Hard Drive failures and mitigation: brochure, theory, practice

I was asked to explain drive failures and mitigation efforts to some Director level and Aboves relative to our servers, after one server had issues due to a bad drive.

“How are we not monitoring for these types of failures, and how when drives are hot swappable and mirrored do we have problems?

The underlying message was clear, since a server had problems due to a disk failure, we must not be doing things right.

First, we’ll start where the skies are bright, and the sales reps smile.

The Brochure

Proper drive mirroring combined with hot-swappable drives prevents drive errors from taking down systems.

The salesman will nod and assure you that with THEIR system, you can get 100 9’s of uptime for the low low price of a large check.

The brochure is always awesome, so I won’t elaborate further.
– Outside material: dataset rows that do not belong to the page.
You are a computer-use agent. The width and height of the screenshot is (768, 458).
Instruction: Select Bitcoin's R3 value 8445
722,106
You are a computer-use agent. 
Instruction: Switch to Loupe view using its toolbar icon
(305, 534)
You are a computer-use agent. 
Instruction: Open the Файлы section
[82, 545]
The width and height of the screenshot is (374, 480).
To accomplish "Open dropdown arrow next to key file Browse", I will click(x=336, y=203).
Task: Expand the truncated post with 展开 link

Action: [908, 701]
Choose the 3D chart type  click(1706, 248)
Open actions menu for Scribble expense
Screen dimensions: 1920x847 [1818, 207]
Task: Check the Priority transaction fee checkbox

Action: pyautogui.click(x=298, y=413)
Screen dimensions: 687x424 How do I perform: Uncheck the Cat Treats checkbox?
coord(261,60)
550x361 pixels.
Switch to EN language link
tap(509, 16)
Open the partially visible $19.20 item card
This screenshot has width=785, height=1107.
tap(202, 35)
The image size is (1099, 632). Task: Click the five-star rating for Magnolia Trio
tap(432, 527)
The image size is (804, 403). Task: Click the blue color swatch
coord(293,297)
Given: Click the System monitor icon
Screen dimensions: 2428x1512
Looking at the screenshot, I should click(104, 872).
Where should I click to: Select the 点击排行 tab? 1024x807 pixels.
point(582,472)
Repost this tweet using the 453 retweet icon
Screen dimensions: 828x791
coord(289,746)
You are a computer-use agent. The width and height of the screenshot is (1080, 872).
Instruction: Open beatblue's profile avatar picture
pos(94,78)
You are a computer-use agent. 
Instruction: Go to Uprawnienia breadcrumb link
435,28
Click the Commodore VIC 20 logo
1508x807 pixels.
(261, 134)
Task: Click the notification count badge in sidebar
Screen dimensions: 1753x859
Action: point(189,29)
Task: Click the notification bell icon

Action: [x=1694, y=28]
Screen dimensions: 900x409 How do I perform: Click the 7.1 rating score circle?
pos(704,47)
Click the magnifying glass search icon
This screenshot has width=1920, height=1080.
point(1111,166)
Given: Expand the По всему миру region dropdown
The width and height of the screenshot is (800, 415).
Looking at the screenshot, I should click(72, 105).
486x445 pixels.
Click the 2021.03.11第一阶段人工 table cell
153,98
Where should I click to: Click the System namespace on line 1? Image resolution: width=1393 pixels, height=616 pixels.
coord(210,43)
I believe I have a unicorn promised to me in brochure-land. I hope they are feeding it while I’m here.

In Theory

Drives are paired up and use mirroring to mitigate dying drives.

We have monitoring detect the bad drives, and quickly replace drives which are identified as going bad.

In Practice

In Practice, Theory holds up a huge preponderance of the time.

We hot swap and replace bad drives quite often with few ill results.

But, and there is always a ‘but’.

Drives don’t always die in a graceful fashion. Most of the time, they go quietly into that binary-speckled good night, but sometimes we get the theater production of:

Lingering death of a drive

On most servers, the drives share the same communication bus, typically a scsi bus. Some drives die in a slow agonizing fashion, will still take some requests, but will be slow in responding, or reset the bus often. Systems having this type of failure can sometimes be seen ‘glitching’. Running fine for many things, but inexplicably hanging for brief periods. Other times, there will be no glitching but a series of errors in the log files.

When properly identified, drive replacements tend to go smoothly on these systems.

Squawking shrieking death of a drive

In this case, the drive dying will foul the scsi bus, preventing the good drives sharing the bus from communicating properly.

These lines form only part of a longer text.